I have tested it after changing runtime to GPU and making sure torch and torchvision versions are installed as @vedanuj suggested and then restarting the runtime. Also, it seems like with FastText it will likely run out of memory. You can try our own colab for this at https://colab.research.google.com/github/facebookresearch/mmf/blob/notebooks/notebooks/mmf_hm_example.ipynb

When you tried did it work for you? I think it might be true that Fasttext is too big for Colab RAM specs. Is there a way to load less a lighter version of Fasttext maybe? Something like smaller versions of Glove files? Apologies if this is not possible as I am new to NLP.

apsdehal commented 4 years ago

No, it is working fine. It throws tracemalloc error but works fine afterwards. See https://colab.research.google.com/drive/1s1Yfc0DmU5cuMVaDUokbAlcRTT0Te9fs?usp=sharing.

gireek commented 4 years ago

@apsdehal it stops after the tracemalloc error for me in Colab on your shared notebook, I have kept Runtime as GPU. In your shared notebook also there are no training logs on the terminal. Do they go into the logs file? And secondly in your case too ./save/models in empty. Where does the model get stored then?

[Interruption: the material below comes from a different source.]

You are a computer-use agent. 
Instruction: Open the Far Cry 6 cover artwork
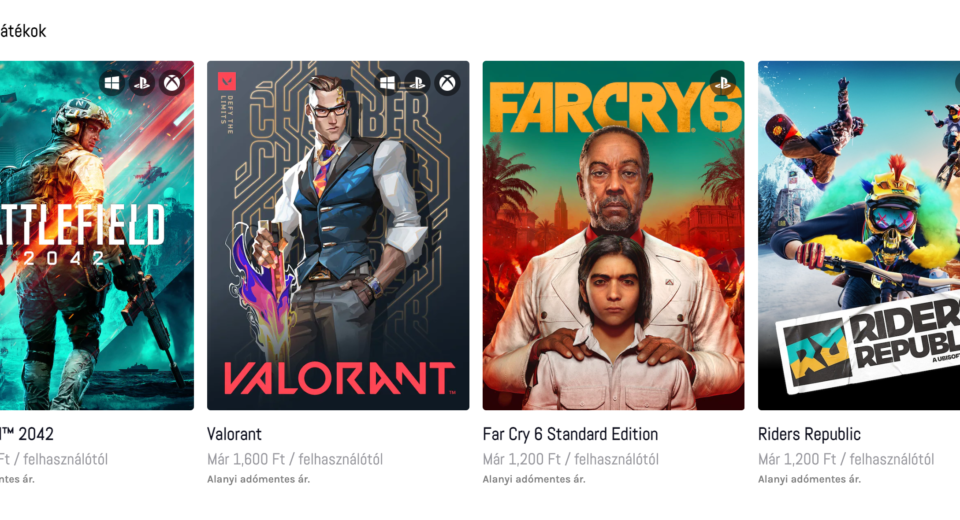(613, 235)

apsdehal commented 4 years ago

Are you sure it stopped? It just doesn’t log anything. You can check logs in save/train.log file. You won’t see my local drive or if models are there. Your environment is brand new. It did save the models for me.

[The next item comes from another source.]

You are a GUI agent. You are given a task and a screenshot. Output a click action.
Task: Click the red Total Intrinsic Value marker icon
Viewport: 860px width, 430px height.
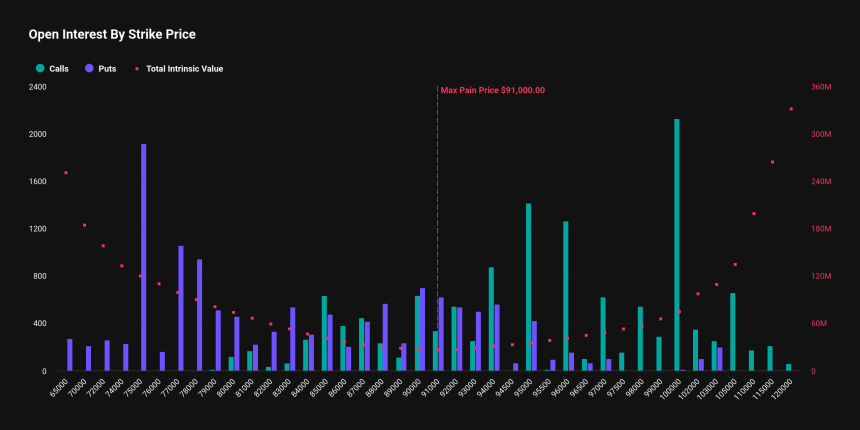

gireek commented 4 years ago

Yes @apsdehal it stops and actually the Colab you shared has a ls ./save/models so if anything was saved it should have been listed right. I tried once again with your Colab and saved it here: https://github.com/gireek/facebook_mmf/blob/master/Copy_of_Copy_of_mmf.ipynb

The last line shows that ./save/models is empty. The jupyter notebook was run as it is on Colab.

gireek commented 4 years ago

After it stops i checked the ./save/train.log and these are the last 3 lines:

2020-08-22T04:56:36 | INFO | mmf.train : Total Parameters: 59437822. Trained Parameters: 59437822
2020-08-22T04:56:36 | INFO | mmf.train : Starting training...
2020-08-22T04:56:36 | INFO | mmf.train : Loading fasttext model now from /root/.cache/torch/mmf/wiki.en.bin

Kindly check this notebook: https://github.com/gireek/facebook_mmf/blob/master/Copy_of_Copy_of_mmf.ipynb

apsdehal commented 4 years ago

I didn’t run the last cell. I only checked the execution. I can share the full execution later with you.

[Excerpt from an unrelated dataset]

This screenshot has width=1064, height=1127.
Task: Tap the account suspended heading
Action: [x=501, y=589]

apsdehal commented 4 years ago

Update: running longer it runs out of CUDA memory. Btw, same thing is also available in tutorial created by us: https://colab.research.google.com/github/facebookresearch/mmf/blob/notebooks/notebooks/mmf_hm_example.ipynb. Why don't you try that one?

gireek commented 4 years ago

Doing this now as given in the notebook mentioned above by you:

!MMF_USER_DIR="." mmf_run config="configs/experiments/defaults.yaml" model=concat_vl dataset=hateful_memes training.num_workers=0 training.log_interval=50 training.max_updates=3000 training.batch_size=16 training.evaluation_interval=500

the logs are now:

2020-08-22T05:56:37 | INFO | mmf.train : progress: 50/3000, train/total_loss: 0.6580, train/total_loss/avg: 0.6580, train/hateful_memes/cross_entropy: 0.6580, train/hateful_memes/cross_entropy/avg: 0.6580, max mem: 3657.0, experiment: run, epoch: 1, num_updates: 50, iterations: 50, max_updates: 3000, lr: 0., ups: 0.18, time: 04m 40s 915ms, time_since_start: 16m 25s 254ms, eta: 04h 36m 47s 166ms
2020-08-22T05:57:13 | INFO | mmf.train : progress: 100/3000, train/total_loss: 0.6580, train/total_loss/avg: 0.6805, train/hateful_memes/cross_entropy: 0.6580, train/hateful_memes/cross_entropy/avg: 0.6805, max mem: 3657.0, experiment: run, epoch: 1, num_updates: 100, iterations: 100, max_updates: 3000, lr: 0., ups: 1.39, time: 36s 494ms, time_since_start: 17m 01s 748ms, eta: 35m 20s 892ms
2020-08-22T05:57:49 | INFO | mmf.train : progress: 150/3000, train/total_loss: 0.7029, train/total_loss/avg: 0.6917, train/hateful_memes/cross_entropy: 0.7029, train/hateful_memes/cross_entropy/avg: 0.6917, max mem: 3657.0, experiment: run, epoch: 1, num_updates: 150, iterations: 150, max_updates: 3000, lr: 0., ups: 1.39, time: 36s 172ms, time_since_start: 17m 37s 921ms, eta: 34m 25s 975ms
2020-08-22T05:58:26 | INFO | mmf.train : progress: 200/3000, train/total_loss: 0.6580, train/total_loss/avg: 0.6577, train/hateful_memes/cross_entropy: 0.6580, train/hateful_memes/cross_entropy/avg: 0.6577, max mem: 3657.0, experiment: run, epoch: 1, num_updates: 200, iterations: 200, max_updates: 3000, lr: 0., ups: 1.39, time: 36s 537ms, time_since_start: 18m 14s 459ms, eta: 34m 10s 220ms

I think these training parameters in the command are important otherwise training gets out of control in terms of memory requirements.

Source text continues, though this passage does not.